I bilanci in espansione degli enti energetici non bastano più a convincere. Ne va del futuro di generazioni e il prezzo pagato è quello di territori sottomessi e passivi, anche sul piano della ricerca, della conoscenza diffusa, dell’informazione elaborata in comune. Sotto questo profilo, preoccupano le dichiarazioni del ministro Cingolani dopo l’incontro con Symbola dell’8 Aprile. “E’ ovvio – afferma – che abbiamo un obiettivo di decarbonizzazione al 2050, e di parziale decarbonizzazione al 2030 e che dobbiamo fare il possibile per eliminare i combustibili fossili. Il Gas sarà l’ultimo a sparire perché ci consentirà di portare avanti la transizione”. In queste dichiarazioni non c’è il minimo allure della novità ecosostenibile e del ruolo di traino che dovrebbe esercitare il PNRR come ci si aspettava dal nuovo Ministro. 

In rete girano centinaia di osservazioni sul PNRR, ma non sembrano approdare ai piani alti separati, dove si parla di “robotica e fusione”, ma intanto si mantiene viva la penetrazione del gas nel nostro tessuto produttivo e manifatturiero, a discapito di una politica industriale che gareggi con Germania e Francia nella ricerca, nell’innovazione e nell’occupazione di qualità, a partire dal Mezzogiorno.

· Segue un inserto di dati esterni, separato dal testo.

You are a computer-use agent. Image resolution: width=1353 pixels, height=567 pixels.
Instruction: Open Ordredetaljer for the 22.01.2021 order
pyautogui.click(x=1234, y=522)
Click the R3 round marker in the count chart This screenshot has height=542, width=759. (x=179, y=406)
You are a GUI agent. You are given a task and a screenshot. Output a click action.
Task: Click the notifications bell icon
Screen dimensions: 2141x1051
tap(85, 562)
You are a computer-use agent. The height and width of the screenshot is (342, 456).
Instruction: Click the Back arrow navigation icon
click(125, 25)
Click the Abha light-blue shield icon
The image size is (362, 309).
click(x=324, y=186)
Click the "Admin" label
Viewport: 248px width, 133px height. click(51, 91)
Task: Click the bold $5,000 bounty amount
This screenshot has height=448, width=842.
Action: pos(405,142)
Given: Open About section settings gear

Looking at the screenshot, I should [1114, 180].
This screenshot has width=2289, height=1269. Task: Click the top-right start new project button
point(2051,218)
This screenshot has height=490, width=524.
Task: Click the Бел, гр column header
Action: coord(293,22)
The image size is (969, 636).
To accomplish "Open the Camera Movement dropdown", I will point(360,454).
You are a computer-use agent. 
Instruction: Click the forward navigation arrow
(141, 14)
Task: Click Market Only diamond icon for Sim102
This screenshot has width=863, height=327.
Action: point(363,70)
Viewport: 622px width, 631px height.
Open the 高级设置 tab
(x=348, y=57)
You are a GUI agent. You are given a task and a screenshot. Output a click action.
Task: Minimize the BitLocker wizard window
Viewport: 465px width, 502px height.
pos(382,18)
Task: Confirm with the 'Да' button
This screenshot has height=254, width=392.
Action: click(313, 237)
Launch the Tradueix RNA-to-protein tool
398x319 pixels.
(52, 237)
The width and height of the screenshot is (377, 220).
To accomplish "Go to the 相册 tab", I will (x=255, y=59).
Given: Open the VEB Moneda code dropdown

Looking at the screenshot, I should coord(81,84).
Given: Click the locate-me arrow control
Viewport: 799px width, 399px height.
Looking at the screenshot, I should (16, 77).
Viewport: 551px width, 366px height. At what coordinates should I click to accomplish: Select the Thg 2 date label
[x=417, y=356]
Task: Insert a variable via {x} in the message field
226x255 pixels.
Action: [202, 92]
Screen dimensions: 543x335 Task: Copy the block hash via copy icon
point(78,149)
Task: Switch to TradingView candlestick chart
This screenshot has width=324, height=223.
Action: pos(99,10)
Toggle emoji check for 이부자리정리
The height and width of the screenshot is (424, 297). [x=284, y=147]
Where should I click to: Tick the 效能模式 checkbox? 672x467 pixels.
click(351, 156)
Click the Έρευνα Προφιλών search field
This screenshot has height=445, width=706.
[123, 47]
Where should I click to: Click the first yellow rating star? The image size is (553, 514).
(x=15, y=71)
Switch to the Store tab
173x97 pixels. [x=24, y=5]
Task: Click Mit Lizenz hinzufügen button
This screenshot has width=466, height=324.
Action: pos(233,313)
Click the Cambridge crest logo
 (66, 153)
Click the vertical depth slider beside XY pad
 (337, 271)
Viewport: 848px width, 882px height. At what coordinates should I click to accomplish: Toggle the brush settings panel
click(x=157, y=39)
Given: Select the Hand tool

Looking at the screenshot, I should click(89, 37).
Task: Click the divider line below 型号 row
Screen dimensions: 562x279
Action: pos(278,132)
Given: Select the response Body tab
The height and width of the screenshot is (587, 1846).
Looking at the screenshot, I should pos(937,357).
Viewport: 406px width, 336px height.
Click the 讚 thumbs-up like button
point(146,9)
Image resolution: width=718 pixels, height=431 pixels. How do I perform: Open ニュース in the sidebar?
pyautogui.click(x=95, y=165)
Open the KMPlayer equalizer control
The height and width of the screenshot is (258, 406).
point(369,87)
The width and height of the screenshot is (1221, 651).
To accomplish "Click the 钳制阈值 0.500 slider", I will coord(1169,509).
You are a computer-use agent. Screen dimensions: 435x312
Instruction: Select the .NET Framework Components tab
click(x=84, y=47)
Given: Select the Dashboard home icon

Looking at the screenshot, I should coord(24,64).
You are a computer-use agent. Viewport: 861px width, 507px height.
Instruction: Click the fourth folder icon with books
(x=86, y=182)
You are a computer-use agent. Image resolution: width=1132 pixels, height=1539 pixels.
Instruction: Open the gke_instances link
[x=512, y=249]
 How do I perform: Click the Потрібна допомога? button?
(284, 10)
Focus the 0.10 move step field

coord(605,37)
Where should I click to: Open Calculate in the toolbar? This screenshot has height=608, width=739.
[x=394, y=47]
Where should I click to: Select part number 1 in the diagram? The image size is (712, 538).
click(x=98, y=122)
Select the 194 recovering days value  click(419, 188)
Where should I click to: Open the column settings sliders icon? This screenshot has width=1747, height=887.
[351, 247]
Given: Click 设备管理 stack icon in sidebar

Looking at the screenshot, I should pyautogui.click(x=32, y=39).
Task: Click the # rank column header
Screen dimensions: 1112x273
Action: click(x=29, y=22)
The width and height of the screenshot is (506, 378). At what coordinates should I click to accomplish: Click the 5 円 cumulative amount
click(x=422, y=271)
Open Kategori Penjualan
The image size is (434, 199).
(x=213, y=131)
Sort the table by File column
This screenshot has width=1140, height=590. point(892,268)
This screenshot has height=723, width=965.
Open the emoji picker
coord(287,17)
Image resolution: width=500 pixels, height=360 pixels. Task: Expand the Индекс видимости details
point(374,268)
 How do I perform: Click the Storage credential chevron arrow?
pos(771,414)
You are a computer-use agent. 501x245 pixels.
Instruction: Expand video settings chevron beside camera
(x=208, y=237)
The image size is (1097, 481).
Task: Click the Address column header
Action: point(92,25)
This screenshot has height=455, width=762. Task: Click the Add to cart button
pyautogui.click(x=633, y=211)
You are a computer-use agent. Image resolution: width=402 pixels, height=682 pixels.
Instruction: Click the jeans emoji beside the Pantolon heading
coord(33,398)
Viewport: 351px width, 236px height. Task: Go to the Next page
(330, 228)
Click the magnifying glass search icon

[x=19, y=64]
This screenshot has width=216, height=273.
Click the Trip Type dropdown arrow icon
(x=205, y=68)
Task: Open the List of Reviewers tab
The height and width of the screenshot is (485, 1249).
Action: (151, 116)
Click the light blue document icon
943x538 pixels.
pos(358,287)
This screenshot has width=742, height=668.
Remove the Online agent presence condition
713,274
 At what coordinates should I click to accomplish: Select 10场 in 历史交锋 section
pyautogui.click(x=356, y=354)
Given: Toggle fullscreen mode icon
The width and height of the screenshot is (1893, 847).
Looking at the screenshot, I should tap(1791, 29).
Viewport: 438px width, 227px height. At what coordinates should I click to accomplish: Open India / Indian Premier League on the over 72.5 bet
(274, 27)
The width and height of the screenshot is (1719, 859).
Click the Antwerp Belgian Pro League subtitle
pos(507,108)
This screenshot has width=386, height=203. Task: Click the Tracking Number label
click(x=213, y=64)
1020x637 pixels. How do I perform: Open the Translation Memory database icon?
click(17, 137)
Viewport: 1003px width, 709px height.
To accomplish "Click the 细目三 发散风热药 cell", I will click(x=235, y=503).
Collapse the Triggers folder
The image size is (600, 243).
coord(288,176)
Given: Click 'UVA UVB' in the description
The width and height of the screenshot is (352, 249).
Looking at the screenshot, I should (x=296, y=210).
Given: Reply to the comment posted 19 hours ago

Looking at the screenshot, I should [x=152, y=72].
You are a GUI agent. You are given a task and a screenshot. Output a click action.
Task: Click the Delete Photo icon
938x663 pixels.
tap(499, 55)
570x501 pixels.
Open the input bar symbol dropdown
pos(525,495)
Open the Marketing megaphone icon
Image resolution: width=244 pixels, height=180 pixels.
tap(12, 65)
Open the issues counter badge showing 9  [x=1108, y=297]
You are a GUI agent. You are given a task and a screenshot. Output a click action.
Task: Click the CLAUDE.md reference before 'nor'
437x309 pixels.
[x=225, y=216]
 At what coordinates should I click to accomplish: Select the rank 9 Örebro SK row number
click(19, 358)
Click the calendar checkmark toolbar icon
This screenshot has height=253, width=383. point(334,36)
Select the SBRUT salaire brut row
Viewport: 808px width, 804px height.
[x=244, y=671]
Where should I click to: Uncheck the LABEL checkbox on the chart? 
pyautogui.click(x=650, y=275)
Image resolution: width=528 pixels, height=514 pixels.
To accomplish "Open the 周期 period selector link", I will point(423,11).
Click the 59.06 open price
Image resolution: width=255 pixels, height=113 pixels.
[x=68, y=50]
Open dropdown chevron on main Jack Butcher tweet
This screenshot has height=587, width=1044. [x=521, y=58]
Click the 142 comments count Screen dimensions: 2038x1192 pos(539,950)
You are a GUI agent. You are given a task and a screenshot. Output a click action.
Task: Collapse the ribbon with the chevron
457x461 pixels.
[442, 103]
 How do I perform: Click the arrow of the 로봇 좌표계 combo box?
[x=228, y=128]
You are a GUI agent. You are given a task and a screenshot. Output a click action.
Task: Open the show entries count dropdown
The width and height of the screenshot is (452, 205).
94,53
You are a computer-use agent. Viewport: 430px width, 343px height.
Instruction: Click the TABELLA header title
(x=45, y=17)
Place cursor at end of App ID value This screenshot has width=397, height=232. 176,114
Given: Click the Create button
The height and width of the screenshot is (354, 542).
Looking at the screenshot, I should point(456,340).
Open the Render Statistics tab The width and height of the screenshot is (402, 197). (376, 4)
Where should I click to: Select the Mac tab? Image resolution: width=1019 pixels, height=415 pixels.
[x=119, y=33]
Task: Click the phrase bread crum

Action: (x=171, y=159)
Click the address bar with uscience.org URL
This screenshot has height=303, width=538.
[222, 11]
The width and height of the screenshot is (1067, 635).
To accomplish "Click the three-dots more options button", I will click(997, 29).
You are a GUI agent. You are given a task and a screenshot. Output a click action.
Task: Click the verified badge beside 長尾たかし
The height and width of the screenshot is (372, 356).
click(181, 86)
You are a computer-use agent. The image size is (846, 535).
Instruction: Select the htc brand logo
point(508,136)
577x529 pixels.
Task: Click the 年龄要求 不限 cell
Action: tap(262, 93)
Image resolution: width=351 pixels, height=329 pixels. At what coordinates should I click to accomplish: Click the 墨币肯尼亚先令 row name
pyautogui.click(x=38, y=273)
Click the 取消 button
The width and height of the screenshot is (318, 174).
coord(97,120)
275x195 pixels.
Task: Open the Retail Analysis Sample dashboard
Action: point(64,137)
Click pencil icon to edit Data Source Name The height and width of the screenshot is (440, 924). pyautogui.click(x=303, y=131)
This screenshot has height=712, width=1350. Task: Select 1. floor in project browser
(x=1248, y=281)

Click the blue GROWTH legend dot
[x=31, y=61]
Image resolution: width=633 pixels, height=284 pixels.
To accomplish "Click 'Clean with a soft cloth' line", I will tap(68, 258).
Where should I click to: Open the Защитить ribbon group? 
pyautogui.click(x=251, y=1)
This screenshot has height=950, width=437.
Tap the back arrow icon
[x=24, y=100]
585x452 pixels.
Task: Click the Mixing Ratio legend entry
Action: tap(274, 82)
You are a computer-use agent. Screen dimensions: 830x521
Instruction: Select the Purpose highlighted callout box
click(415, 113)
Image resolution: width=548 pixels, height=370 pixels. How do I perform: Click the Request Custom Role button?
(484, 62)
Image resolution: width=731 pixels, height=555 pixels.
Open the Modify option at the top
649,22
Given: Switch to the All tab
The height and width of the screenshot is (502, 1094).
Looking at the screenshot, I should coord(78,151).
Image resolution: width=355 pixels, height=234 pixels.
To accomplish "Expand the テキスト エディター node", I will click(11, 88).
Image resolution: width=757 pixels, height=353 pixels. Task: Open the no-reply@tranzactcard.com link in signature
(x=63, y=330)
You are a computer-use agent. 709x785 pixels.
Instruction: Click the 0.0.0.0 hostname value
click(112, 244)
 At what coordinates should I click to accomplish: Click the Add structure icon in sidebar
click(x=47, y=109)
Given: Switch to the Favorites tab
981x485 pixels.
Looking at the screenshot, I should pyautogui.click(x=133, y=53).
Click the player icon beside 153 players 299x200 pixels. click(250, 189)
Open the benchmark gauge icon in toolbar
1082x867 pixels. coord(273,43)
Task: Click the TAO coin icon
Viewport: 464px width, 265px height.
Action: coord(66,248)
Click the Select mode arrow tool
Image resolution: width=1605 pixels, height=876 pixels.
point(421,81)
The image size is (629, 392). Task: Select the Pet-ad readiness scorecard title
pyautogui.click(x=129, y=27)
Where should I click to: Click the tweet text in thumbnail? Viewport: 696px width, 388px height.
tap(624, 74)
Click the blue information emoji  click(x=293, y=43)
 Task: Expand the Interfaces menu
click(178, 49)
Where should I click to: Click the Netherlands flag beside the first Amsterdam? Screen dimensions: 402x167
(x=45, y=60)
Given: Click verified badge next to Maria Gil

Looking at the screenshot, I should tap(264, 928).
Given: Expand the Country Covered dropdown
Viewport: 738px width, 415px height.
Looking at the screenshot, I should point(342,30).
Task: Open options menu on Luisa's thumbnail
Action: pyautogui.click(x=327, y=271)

Laudato Sì, CDC e Nostra, tre associazioni di diversa ispirazione, hanno deciso in un dibattito aperto di affrontare i nodi della ecologia integrale sotto il profilo della democrazia, della giustizia sociale e dell’abbandono dei fossili: lo faranno in un webinar il 17 aprile per imprimere ai PNNR la direzione di svolta finora per nulla evidente.